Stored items

################

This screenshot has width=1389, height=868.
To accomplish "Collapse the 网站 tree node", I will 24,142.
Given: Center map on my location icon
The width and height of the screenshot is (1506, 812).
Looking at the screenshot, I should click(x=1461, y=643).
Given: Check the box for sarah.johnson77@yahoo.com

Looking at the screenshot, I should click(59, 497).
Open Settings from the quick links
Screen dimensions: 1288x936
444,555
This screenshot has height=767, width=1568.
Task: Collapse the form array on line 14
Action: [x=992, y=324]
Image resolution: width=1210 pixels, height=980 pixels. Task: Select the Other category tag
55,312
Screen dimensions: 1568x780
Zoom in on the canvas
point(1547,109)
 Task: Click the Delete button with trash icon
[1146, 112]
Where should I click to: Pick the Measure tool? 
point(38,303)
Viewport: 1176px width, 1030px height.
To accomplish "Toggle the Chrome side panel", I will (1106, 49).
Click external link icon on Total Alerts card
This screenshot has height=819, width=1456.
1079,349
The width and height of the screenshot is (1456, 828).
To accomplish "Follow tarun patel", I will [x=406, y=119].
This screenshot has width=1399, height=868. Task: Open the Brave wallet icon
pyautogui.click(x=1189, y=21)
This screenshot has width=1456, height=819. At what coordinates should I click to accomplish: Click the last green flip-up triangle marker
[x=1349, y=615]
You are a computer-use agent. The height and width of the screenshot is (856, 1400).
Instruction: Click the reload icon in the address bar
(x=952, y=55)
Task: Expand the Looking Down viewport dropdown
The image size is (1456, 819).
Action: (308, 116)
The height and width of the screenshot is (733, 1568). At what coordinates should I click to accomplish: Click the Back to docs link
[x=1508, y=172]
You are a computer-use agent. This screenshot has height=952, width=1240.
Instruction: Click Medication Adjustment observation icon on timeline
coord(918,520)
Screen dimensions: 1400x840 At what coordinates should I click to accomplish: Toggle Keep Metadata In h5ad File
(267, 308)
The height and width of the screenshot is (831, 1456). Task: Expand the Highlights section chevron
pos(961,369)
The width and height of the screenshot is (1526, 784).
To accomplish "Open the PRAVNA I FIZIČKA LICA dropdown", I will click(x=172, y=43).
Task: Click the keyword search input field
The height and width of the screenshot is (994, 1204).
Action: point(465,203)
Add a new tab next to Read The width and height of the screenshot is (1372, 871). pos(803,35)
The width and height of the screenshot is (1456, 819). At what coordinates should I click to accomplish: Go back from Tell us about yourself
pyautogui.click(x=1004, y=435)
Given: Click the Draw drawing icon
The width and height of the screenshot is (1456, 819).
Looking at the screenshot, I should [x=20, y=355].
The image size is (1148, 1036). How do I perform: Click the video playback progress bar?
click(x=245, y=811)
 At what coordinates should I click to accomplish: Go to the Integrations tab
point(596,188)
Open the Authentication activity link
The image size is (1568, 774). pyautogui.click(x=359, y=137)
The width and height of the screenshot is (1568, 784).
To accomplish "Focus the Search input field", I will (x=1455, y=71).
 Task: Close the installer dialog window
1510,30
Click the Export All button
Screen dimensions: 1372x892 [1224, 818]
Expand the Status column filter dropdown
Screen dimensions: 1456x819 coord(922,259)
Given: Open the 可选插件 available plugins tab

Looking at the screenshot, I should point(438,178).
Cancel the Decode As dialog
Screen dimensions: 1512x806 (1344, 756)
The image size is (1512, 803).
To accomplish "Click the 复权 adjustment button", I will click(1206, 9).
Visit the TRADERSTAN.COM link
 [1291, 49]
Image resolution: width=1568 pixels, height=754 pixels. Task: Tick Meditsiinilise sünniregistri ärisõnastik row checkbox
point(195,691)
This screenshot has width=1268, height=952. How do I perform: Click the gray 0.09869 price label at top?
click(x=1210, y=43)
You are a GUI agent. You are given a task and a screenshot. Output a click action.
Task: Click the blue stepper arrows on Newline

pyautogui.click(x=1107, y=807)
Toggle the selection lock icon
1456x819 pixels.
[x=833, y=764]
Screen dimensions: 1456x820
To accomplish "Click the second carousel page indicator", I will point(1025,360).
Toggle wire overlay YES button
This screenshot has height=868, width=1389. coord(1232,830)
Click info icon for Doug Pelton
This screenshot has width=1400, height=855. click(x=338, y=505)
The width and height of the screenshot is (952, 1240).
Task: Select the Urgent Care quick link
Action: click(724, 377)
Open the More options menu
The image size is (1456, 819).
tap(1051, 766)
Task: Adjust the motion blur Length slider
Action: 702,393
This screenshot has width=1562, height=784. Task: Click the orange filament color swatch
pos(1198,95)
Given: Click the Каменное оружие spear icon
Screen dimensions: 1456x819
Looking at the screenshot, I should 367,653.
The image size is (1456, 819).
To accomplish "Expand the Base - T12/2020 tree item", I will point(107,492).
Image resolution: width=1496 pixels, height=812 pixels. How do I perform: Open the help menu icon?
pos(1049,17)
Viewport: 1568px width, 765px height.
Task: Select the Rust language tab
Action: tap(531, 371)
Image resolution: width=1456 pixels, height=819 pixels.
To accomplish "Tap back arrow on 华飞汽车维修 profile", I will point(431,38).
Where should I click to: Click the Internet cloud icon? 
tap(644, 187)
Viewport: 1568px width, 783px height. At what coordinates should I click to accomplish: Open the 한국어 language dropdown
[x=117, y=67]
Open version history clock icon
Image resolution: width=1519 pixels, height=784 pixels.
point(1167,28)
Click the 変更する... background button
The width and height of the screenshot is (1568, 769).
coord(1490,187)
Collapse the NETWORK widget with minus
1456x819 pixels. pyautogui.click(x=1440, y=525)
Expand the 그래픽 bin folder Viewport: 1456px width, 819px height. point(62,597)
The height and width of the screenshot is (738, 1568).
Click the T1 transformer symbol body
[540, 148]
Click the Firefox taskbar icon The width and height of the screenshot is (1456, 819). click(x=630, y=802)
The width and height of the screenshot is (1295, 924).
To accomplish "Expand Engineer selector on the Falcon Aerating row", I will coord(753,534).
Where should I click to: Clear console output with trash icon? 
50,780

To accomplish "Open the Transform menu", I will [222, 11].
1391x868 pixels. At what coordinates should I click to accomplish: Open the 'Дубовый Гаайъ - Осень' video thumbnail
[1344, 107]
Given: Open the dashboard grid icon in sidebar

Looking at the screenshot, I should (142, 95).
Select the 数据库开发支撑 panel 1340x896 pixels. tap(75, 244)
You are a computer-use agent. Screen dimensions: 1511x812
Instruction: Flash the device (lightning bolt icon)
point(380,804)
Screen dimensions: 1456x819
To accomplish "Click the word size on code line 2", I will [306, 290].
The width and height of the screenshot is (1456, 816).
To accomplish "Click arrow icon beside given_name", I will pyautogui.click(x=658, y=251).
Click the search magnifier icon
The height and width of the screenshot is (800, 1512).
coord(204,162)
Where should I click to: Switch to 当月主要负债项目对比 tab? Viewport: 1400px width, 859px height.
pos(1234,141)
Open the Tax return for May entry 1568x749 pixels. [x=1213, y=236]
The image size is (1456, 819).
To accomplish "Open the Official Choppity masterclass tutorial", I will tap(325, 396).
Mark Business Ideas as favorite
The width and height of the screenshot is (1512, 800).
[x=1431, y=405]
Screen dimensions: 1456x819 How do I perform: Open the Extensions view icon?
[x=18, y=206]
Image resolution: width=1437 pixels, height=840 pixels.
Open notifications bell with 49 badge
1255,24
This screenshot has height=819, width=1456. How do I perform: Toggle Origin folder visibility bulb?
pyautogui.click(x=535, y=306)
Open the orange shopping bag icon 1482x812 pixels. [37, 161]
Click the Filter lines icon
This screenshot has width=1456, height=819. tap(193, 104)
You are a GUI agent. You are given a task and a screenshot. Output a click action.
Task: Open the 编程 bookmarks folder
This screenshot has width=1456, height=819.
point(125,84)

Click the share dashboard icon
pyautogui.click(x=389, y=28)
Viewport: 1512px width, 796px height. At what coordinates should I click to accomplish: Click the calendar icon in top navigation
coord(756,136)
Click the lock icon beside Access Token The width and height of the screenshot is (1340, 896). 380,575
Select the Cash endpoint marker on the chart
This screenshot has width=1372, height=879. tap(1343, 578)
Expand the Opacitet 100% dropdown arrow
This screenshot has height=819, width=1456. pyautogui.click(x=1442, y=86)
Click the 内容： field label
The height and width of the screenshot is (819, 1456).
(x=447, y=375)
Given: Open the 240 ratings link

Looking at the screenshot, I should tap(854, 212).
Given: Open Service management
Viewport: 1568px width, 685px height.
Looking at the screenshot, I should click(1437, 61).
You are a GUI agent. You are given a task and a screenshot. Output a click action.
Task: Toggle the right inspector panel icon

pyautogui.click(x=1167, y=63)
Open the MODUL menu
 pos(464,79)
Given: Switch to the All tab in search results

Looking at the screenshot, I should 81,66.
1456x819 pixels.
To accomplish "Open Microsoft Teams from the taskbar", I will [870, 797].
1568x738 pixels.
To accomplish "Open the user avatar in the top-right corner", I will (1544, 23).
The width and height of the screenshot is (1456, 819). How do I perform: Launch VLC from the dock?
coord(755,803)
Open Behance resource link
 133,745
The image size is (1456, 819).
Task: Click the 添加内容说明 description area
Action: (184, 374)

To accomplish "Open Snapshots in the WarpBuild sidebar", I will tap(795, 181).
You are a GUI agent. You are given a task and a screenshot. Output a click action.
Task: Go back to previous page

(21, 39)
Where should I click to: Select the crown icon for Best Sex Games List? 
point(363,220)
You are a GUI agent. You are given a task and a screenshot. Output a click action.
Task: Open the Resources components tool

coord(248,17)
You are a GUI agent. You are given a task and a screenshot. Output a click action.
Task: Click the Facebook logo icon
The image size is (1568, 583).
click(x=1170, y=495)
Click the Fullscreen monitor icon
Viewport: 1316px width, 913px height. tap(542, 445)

################

Task to complete >>
Output the lines above exactly, but only those between the line holding "Collapse the NETWORK widget with minus" and the line holding "Select the 数据库开发支撑", inclusive.

Solution to this exercise >>
Collapse the NETWORK widget with minus
1456x819 pixels. pyautogui.click(x=1440, y=525)
Expand the 그래픽 bin folder Viewport: 1456px width, 819px height. point(62,597)
The height and width of the screenshot is (738, 1568).
Click the T1 transformer symbol body
[540, 148]
Click the Firefox taskbar icon The width and height of the screenshot is (1456, 819). click(x=630, y=802)
The width and height of the screenshot is (1295, 924).
To accomplish "Expand Engineer selector on the Falcon Aerating row", I will coord(753,534).
Where should I click to: Clear console output with trash icon? 
50,780

To accomplish "Open the Transform menu", I will [222, 11].
1391x868 pixels. At what coordinates should I click to accomplish: Open the 'Дубовый Гаайъ - Осень' video thumbnail
[1344, 107]
Given: Open the dashboard grid icon in sidebar

Looking at the screenshot, I should (142, 95).
Select the 数据库开发支撑 panel 1340x896 pixels. tap(75, 244)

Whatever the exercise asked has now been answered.